Genericamente, um "gémeo digital" é uma réplica virtual de um objeto ou sistema físico, que recebe e analisa dados em tempo real para propor ações que tragam um valor acrescentado ao sistema físico modelado. "Para a cidade, o "gémeo digital" é a imagem digital de tudo o que possamos imaginar", traduz Mário Campolargo, diretor-geral de Informática da Comissão Europeia e antigo diretor de investigação na área de 5G da mesma instituição.
A título de exemplo, no Japão já é possível, em casos de terramoto, saber quantas pessoas estão num edifício e, dinamicamente, guiá-las para as melhores ruas para fazer a evacuação. "Com o 5G e outras tecnologias de nova geração, há a possibilidade de gerir uma cidade digitalmente. Sensores recolhem informação em tempo real, redes sociais transmitem o sentimento dos cidadãos, a informação é processada no "gémeo digital" e teremos, assim, uma base sólida para a tomada de decisões", explica Mário Campolargo.
Dados que ajudam a tomar decisões
Atualmente, qualquer cidade tem os serviços de administração digitalizados. Mas o "gémeo digital" é um conceito mais alargado e integrado. "O interessante é cruzar os dados. Hoje, para se construir uma nova escola, utiliza-se um terreno disponível. Mas, se pudermos ter acesso a dados de poluição, de acesso a transportes, de médias etárias ou de condições económicas, por exemplo, é possível analisar esses dados para tomar uma melhor decisão", adianta o diretor-geral de Informática.
A ideia do contributo de "gémeos de digitais" para gerir uma cidade vai ao encontro do que defende a Delloite, uma das maiores empresas de consultadoria e serviços do Mundo, que aponta como falhas às cidades inteligentes de primeira geração (Smart City 1.0) as "barreiras institucionais" e a "governação fragmentada". Segundo a empresa, os dados ficam apenas "em ciclos internos, sem serem conectados nem combinados com outros". E "a prevalência de "silos" de informação torna a aplicação de tais dados ineficaz", sustenta.
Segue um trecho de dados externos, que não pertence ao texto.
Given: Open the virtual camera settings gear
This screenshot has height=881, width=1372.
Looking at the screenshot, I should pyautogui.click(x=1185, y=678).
Mas porque é que só o 5G vai permitir alcançar o que até agora não foi alcançado com a rede 4G? De acordo com o Portal 5G, da ANACOM, tudo se deve ao "efetivo das oportunidades oferecidas pela conectividade de muito alto débito, baixa latência, maior duração da bateria dos equipamentos e capacidade de tratamento de um volume maciço de comunicações". E, nesse campo, um dos parâmetros que mais importância tem é a latência. Se no 4G a latência é de 30 a 50 milissegundos, no 5G é de um milissegundo.
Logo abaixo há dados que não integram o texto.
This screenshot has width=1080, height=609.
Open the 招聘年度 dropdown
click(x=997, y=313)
É 50 vezes mais rápido. Num milésimo de segundo, temos a informação. Por isso é que o 5G vai ter uma importância imensa na digitalização da indústria
"É 50 vezes mais rápido. Num milésimo de segundo, temos a informação. Por isso é que o 5G vai ter uma importância imensa na digitalização da indústria. O 4G é aquilo a que podemos chamar de internet móvel de pessoas. O 5G cria uma Internet para as coisas", sublinha Mário Campolargo. É que uma SMS pode demorar segundos a ser entregue, mas esse tempo de "espera" não é relevante. Só que quando se trata de carros autónomos, por exemplo, segundos de atraso na interação entre dois veículos podem ser fatais.
O 5G vai possibilitar, a longo prazo, uma mudança radical nas cidades, potenciando o conceito de "cidade inteligente". A ANACOM destaca cinco áreas que vão ser beneficiadas com a evolução: segurança pública, transportes, setores de energia e de água, cultura e turismo e, ainda, integração social.
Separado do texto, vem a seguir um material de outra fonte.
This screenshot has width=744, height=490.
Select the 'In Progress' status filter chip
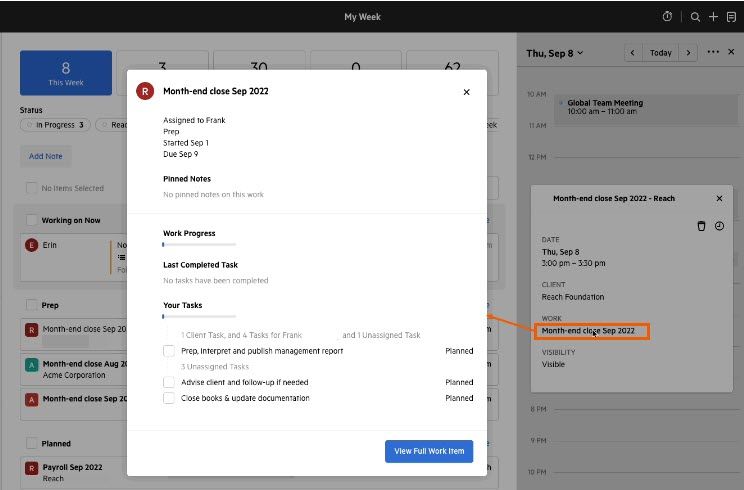(x=55, y=125)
A dar os primeiros passos em Portugal
"Recorrendo à videovigilância, conjugada com software biométrico (de reconhecimento facial) e inteligência artificial", será possível "identificar antecipadamente situações perigosas e detetar mais rapidamente acidentes de automóvel e ataques terroristas". Na área dos transportes, surgirão os veículos de condução automática. No setor da energia, possibilita-se uma gestão inteligente da iluminação pública, com sensores de movimento. No setor da cultura e do turismo, o 5G vai permitir, destaca o Portal 5G, "utilizar a realidade virtual e aumentada para apresentar a cidade de formas inovadoras". Já no campo da integração social, tornará exequível, por exemplo, "a oferta de óculos inteligentes a cegos, para que estes possam percorrer melhor instalações como aeroportos", como já acontece nos EUA.
Em Portugal, ainda não se sabe quando é que o 5G será disponibilizado (ver caixa), mas já existem locais em que a rede foi disponibilizada para testes. É o caso do Estádio da Luz, em Lisboa, do Estádio do Dragão, no Porto, e, por exemplo, de uma extensão de cinco quilómetros da praia do Tarquínio da Costa da Caparica, em Almada, onde decorreu, este verão, o ensaio de um sistema de vigilância da água e dos banhistas, em tempo real. Também em Aveiro, cidade onde foi instalada a primeira antena 5G do país (na Altice Labs), têm sido testadas várias iniciativas, no âmbito do projeto municipal "Aveiro Steam City".